Frei: Well, it was just sort of mea culpa one-upmanship and it was great politics because she, of course, made the statement. In fact, she was in Peru on a visit at the time the night before the second debate in which Barack Obama had to perform, as indeed he did. And so this took some of the heat off him. The president went one better and said, actually, she's done a great job. The buck always stops with me.What really surprised me was that the Republicans, especially on that night, Mitt Romney was particularly bad at hammering home the main point in terms of his barrage against the administration, which was not so much whether they called it an act of terror but whether -- what did the State Department know about security and when did they know it? And we knew from the hearings on The Hill on Tuesday that they knew actually quite a lot, that Ambassador Stevens, the late ambassador who was killed in the attacks and indeed people who were running his security, these had been writing to the State Department for several months saying, we need more help here. We need more security present.NPR: In Tripoli. In Tripoli.
Frei: In Tripoli. But still -- but there is people in Tripoli would've traveled with the ambassador, is one theory, to Benghazi on this particular visit.
NPR: Didn't I read that he liked to travel on his own without letting anybody know he was moving between Tripoli and Benghazi?
Indira Lakshmanan: That's true. Ambassador Stevens did like to have a light footprint and keep a low profile. And in that he's like many American diplomats who increasingly have felt frustrated ever since 9/11/2001 when they've had to have, you know, huge security details, go around in armored cars with big, you know, armed guards around them. And...

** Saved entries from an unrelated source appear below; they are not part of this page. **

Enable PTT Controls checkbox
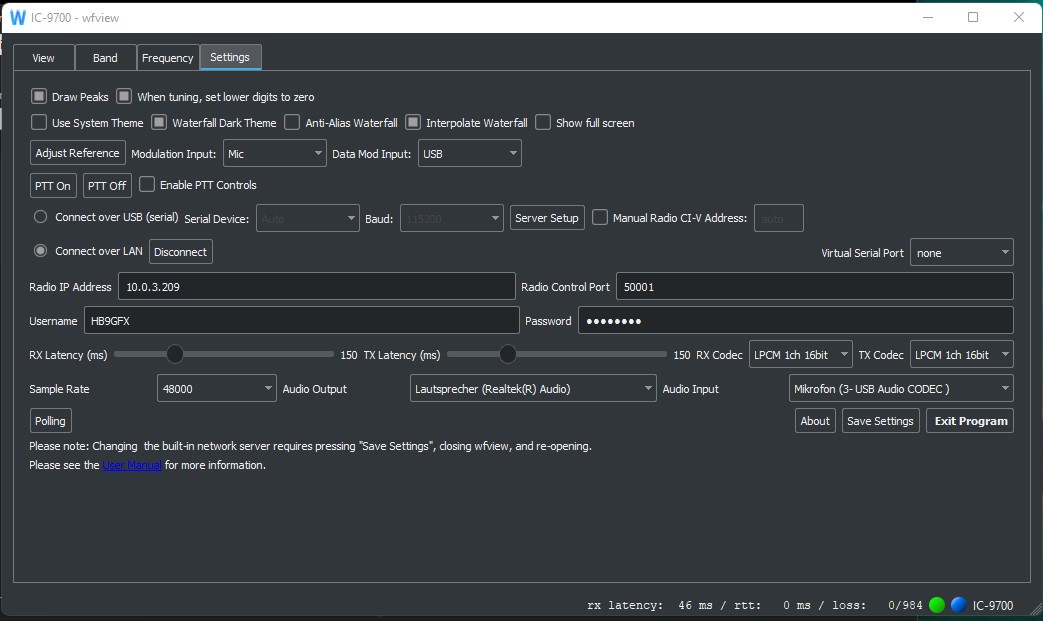 point(147,185)
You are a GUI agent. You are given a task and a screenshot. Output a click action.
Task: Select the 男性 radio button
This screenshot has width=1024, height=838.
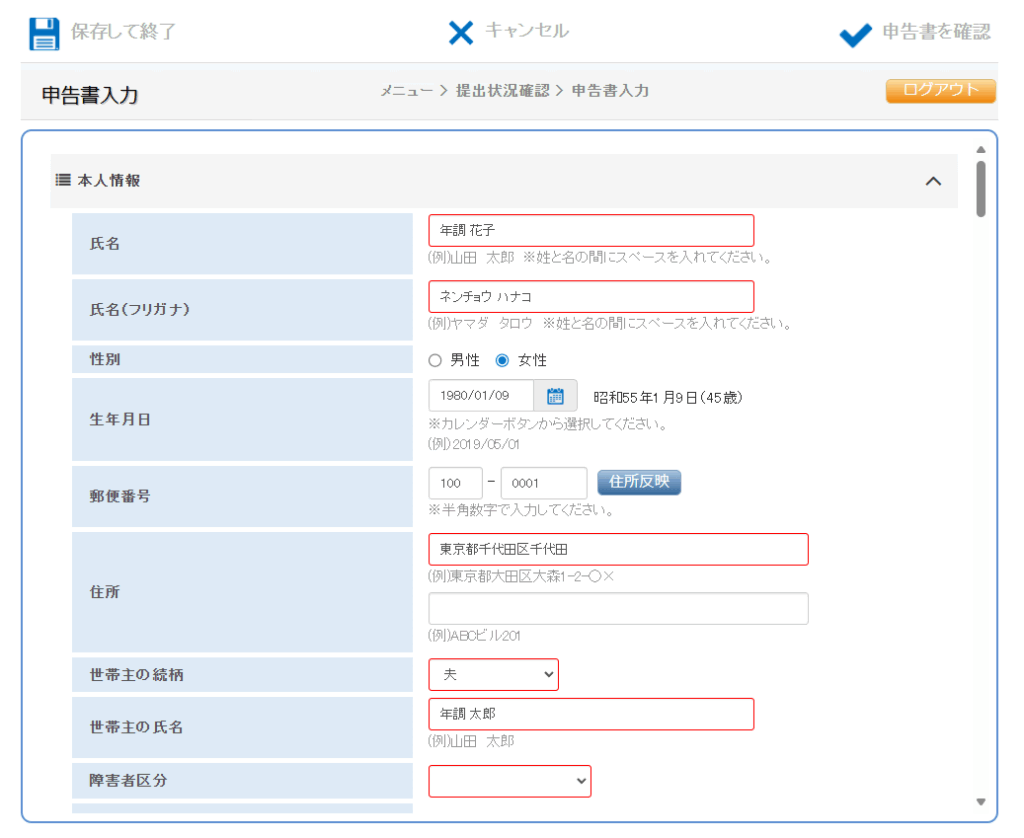435,360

NPR: And inform everybody he's coming.
Lakshmanan: Yes, yes. And it creates problems where there are other embassies and other officials who will say to them in some of these countries, you know what? Don't come to my house for dinner because you bring that huge retina with you. Or I'm not going to go to the embassy because I am humiliated by the kind of security that you put me through at the U.S. Embassy. And this applies to Afghanistan, Iraq and other places.
James Kitfield: You know, I think that we should step back a second and inform your readers that there is a political dynamic here...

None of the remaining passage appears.